Action item: Reproduce each entry exactly.

Data extract:

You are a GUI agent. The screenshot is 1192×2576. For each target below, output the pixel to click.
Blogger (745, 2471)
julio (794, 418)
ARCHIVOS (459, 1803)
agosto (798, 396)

Exercise output:
You are a GUI agent. The screenshot is 1192×2576. For each target below, output the pixel to click.
Blogger (745, 2471)
julio (794, 418)
ARCHIVOS (459, 1803)
agosto (798, 396)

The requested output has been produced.